Por idênticas razões, importa concluir que não foi aplicado, pela decisão
reclamada, o artigo 75º-A, nº 2, da LTC, pelo que não será objecto de apreciação
a afirmação da reclamante de que houve, na decisão sumária, uma interpretação
errada do n° 2 do artigo 75°-A da Lei n° 28/82, de 15 de Novembro, violando o
preceito do artigo 32.°, n° 7, da Constituição da República Portuguesa.

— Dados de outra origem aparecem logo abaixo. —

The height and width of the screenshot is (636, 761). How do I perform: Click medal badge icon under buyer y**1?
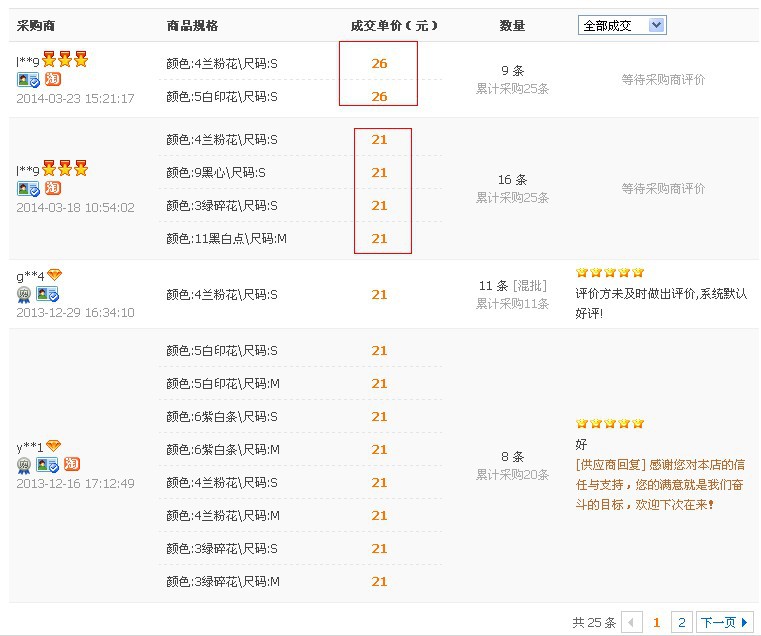point(24,464)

2. Por outro lado, a reclamante não demonstra que, afinal, havia suscitado, em
momento processual adequado, uma questão de inconstitucionalidade normativa. A
reclamante continua a reconduzir tal suscitação ao teor da 20ª conclusão do
recurso, já analisada na decisão reclamada, na qual não está formulada, nem de
forma sucinta nem de forma extensa, uma qualquer questão de
inconstitucionalidade normativa.
“Se o interessado se limitou a sustentar, no decurso do processo, que certa ou
certas decisões judiciais, tomadas pelas instâncias – ou determinadas
vicissitudes processuais que descreve –, afrontam preceitos ou princípios da
Constituição, imputando directamente a tais factos ou decisões o vício de
inconstitucionalidade, sem curar de especificar e precisar, em termos
minimamente claros e concludentes, quais as interpretações da norma ou normas
convocáveis ou convocadas para a dirimição do litígio que considera terem sido
aplicadas pela decisão recorrida e padecerem de inconstitucionalidade, é
manifesto que o recurso será, sem mais, inadmissível – mesmo que fosse viável
perspectivar e equacionar, a tal propósito, uma verdadeira questão de natureza
normativa, tendo, todavia, o recorrente deixado negligentemente de a enunciar,
apesar de para tal ter tido plena oportunidade processual”.
Assim, quando se pretenda questionar a constitucionalidade de uma dada
interpretação normativa, é indispensável que a parte identifique expressamente
essa interpretação ou dimensão normativa, em termos de o Tribunal, no caso de a
vir a julgar inconstitucional, a poder enunciar na decisão, de modo a que os
respectivos destinatários e os operadores do direito em geral fiquem a saber que
essa norma não pode ser aplicada com tal sentido” (Lopes do Rego, “O objecto
idóneo dos recursos de fiscalização concreta da constitucionalidade: as
interpretações normativas sindicáveis pelo Tribunal Constitucional”,
Jurisprudência Constitucional, nº 3, 2004, p. 8).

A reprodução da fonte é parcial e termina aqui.